Monday, June 30, 2008

Getting Over Divorce

It depends on a few things. If they left you or if you left them. If something horrible happened, or if you just grew apart.
Myself I told him if something ever happened again, I was gone. it did and I was. There is a feeling of empowerment.
It sucks and being alone after 8 years is tough, but I know I had to stick to my guns and I am just too old and wise for that crap now.
Join a divorce group! There are a few good ones on Yahoo groups and talking to other men and women going through the same thing, and sometimes much, much worse really helps. I thank God I didn't have half the problems they had.
If you have kids or not can make a difference. Divorce can be very hard on kids but you look at them and realize you got the best of your spouse,
Remember you are not a failure,
You should be excited for your future and try to tell yourself that everyday.
Whoever said if you get right over it you didn't love your spouse. That is plain bullcrap. If you get right over it, you did the right thing, and you love YOURSELF!

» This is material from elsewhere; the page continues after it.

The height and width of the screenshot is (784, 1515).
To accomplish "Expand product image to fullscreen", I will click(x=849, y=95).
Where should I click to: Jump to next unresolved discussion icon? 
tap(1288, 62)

You learn a lot about yourself going through a divorce.
You realize you aren't mourning the loss of your husband or wife, but the loss of the good parts of your marriage.
Getting rid of any and all photos he was in helped a LOT. Getting him off my myspace and deleting his friends and family from any of your groups, email lists, address books, etc, really helps you get by.

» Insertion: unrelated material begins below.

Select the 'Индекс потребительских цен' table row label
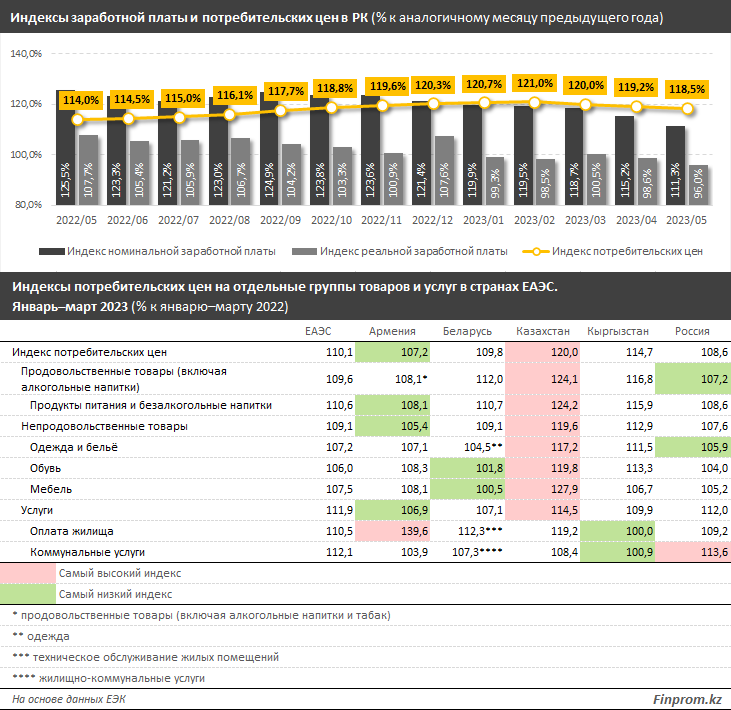The width and height of the screenshot is (731, 710). [x=90, y=352]
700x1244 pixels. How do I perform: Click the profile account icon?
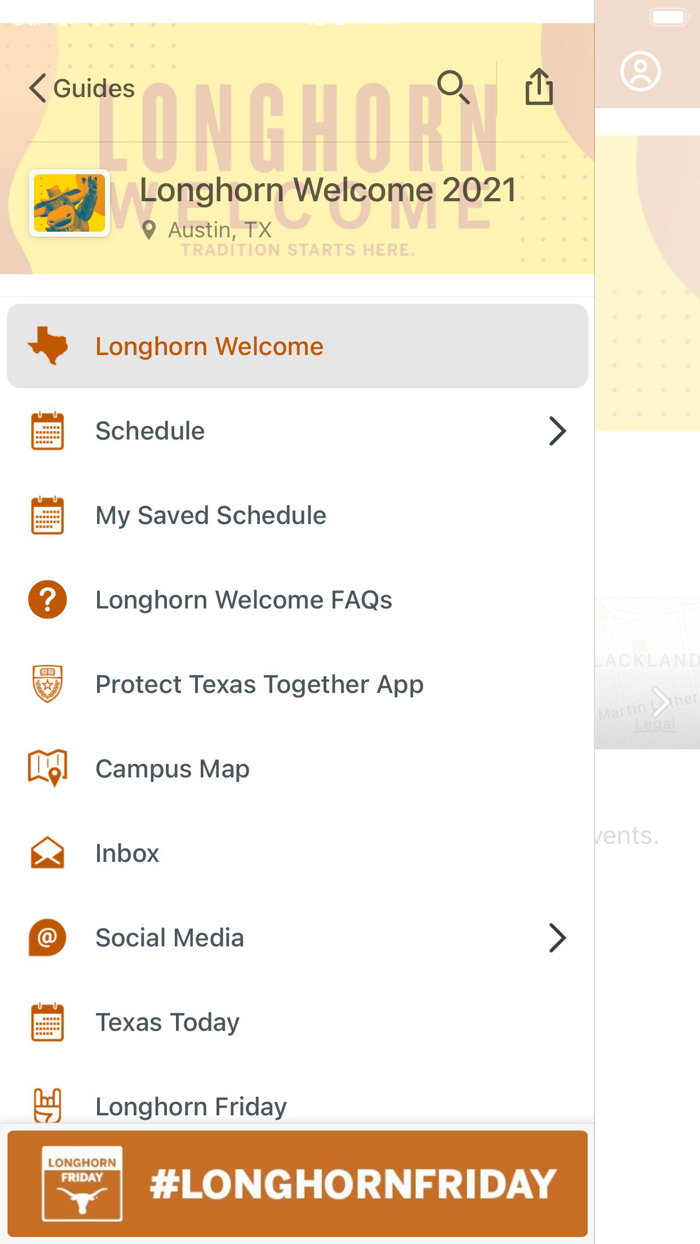click(641, 71)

Do not snoop! Don't go to places they hang out online or in real life. Just take a deep breath and let it go, It's for the best. Stop monitoring who they talk to on the net and driving by their house, It is not healthy and will only hurt your feelings.
Get out of the house as often as possible. Try new things. Turn new leafs. Explore the person you could have been all those years but were bogged down in a bad relationship. Cut all unnecessary contact. Don't turn to alcohol and drugs, don't drink and dial or email, just stop all contact.

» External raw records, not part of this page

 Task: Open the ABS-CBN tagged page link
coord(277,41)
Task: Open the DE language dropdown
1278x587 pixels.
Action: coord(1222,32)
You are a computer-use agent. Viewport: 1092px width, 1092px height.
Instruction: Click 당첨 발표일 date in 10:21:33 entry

It makes a huge difference. Life is different now. Turn to your divorce support group. You will love it.
Most importantly--realize--divorce happens to many people. You are not the only one. This too shall pass. You will get over this one day. You have to focus on the positive and when you catch yourself looking back, ask God for help. Even if you aren't religious I promise you--God will help you out, either by showing you that it could have been so much worse, or that you can be much stronger than you may have thought.